Great Brington was the location which Christopher’s daughter, Jane, was also to claim as her place of birth in one of the two 1861 census records in which she appears. At Brent Pelham, Hertfordshire, she is with her husband, Richard Carey, a travelling tinker, who claimed birth at Banbury in Oxfordshire in 1791, and at Clavering, Saffron Walden, Essex, where the couple have been joined by Jane’s brother, Moses Smith, a tinker and chair bottomer, aged 35; Moses claimed birth at Stocking Pelham in Hertfordshire, but was actually baptised on 24th January 1819 at Colmworth, Bedfordshire, and so, in reality, was about 42 years of age.

Three years after these census records, on 29th March 1864, the local paper reported on the petty sessions at Waltham Abbey:

Richard Carey and Moses Smith, two Gypsies, were charged with being asleep under a tent and having no visible means of subsistence.
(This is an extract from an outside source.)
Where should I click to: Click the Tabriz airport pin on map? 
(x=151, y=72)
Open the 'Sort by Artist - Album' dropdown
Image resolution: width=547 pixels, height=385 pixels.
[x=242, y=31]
A former conviction being proved against Smith, he was sentenced to 21 days imprisonment and Carey to 14 days.

By the autumn of that same year tragedy had struck the family, with Jane’s sudden death, and the Hertfordshire Express and General Advertiser of 8th October 1864 carried a report of the inquest regarding “Jane Smith, a Gypsy woman, aged 54, who died in an encampment on the Roman road leading from Baldock to Walkern.” Richard Carey deposed that the deceased woman had lived with him as his wife for 43 years; she was born in Wheathampstead; Joseph

and William Smith, rush chair bottomers, usually travelled with them. On the Monday previous the whole party were encamped together on the above named road in two tents. The deceased seemed naturally a healthy woman, but she complained occasionally of a pain in her left side. On the day of her decease she ate and drank as usual, and in the evening, between 5 and 6 o’clock, as she was sitting on the grass near to witness, she coughed and threw up blood; her own tent was about eight yards distance and she tried to move away into it but she fell down on her knees. Joseph Smith picked her up and she died in his arms.

Christopher Smith deposed that the deceased was his daughter, that she had lived with Carey as his wife for many years, and that he was always kind and gentle in his behaviour towards her.

Joseph Smith deposed that he saw the deceased fall on her knees, he ran to pick her up, blood came from her mouth, and she died in about five minutes afterwards without speaking, or marking any noise except a gurgling in the throat.

Mr Augustus Dixey, surgeon of Baldock, deposed that he had examined the body of the deceased and found no marks of violence upon it; his opinion was that the deceased dad died from some rupture of some blood vessel in the stomach depending upon congestion, arising from disease of the heart.

Since Jane was only 54 years of age at her death, the assertion at the inquest that she had lived with Richard Carey for 43 years could not have been fact, but it is clear that they travelled with members of her family and, in spite of the considerable age gap, seemed amicably united. Her husband was to die just three years later, and he, too, was subject to an inquest as to the cause of death, which was reported in the Hertfordshire Guardian of 12th March 1867: Great Berkhamsted:

on Saturday inst., an inquest was held at the Union Workhouse . . . on the body of Richard Carey, an itinerant umbrella mender, about 75 years old, who was discovered dead in a barn in the occupation of Mr Redding at Harriott End, Northchurch, on the Thursday previous. It appeared from the evidence that the poor old man had been in the habit of sleeping abroad, sometimes in a barn, at others lighting a fire by the roadside; that he fell down from weakness after receiving relief in Mrs Redding’s house the day before, and crept into the barn for shelter, where next day he was found dead. Mr Hilder, surgeon, considered that he died from exhaustion and debility.

A postscript to Richard’s sad demise appeared in the Hertfordshire Guardian of 16th March, when “George Harris, a Gypsy, was charged with stealing a quantity of tools, of the value of 2/6d, on 28th ult., the property of the late Richard Carey, from a barn at Harriott’s End. He was committed to prison for six weeks.”